Petworth was the name of the 205-acre country estate of John Tayloe III, likely named for the ancient town of Petworth in West Sussex, England. The estate, located at the northeast corner of 7th Street Pike (later known as Brightwood Avenue, now Georgia Avenue) and Rock Creek Church Road, was bequeathed to his son Benjamin Ogle Tayloe. In 1887, it was sold by Tayloe's heirs to developers for $107,000. In 1889, developers registered “Petworth” with the District surveyor as a 387-acre plat of subdivision containing the former Tayloe estate and the Marshal Brown estate. In 1893, additional real estate deals formed "West Petworth," from land west of Brightwood Avenue, including the Ruppert Farm, which was sold for $142,680, the 20-acre Burnaby tract, and a 14-acre property known as Poor Tom’s Last Shaft. In 1900, Henry J. Ruppert sold an additional 31.7 acres west of Brightwood and Iowa Avenues and south of Utica Street (now Allison Street) to the District for a proposed municipal hospital.

In the early 1900s, the expansion of a streetcar line along Georgia Avenue to the border of Silver Spring, Maryland, made Petworth more accessible.

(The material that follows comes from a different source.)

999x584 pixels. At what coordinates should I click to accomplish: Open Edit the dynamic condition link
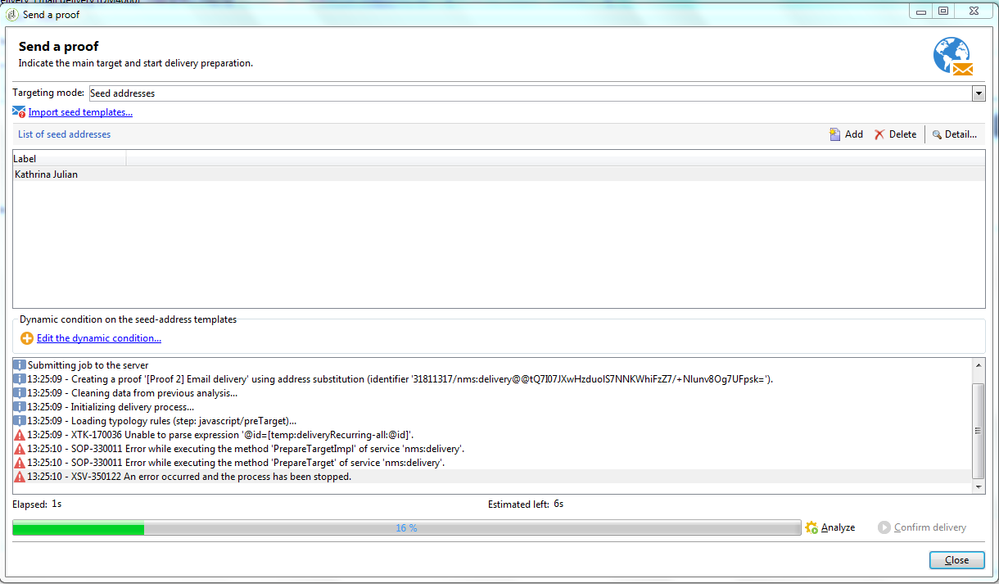pyautogui.click(x=98, y=338)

Many of the thousands of similar brick row houses in the neighborhood were constructed by Morris Cafritz and by D.J. Dunigan Company in the 1920s–1930s. Dunigan donated the land that became the site for St. Gabriel's Church and School next to Grant Circle.

Demographics

Community events
 Upshur Street Art and Craft Fair
 Petworth Community Market, a farmer's market, is held along 9th Street between Upshur and Taylor Streets weekly on Saturdays from May through October.
 Petworth Jazz Project is a free music series of jazz performances held at Petworth Park at 8th and Taylor Streets from May through September.
 Celebrate Petworth, a street fair.
 From 1993 to 2011, the DC Caribbean Carnival parade was held annual each June along Georgia Avenue, passing through Petworth en route to Howard University.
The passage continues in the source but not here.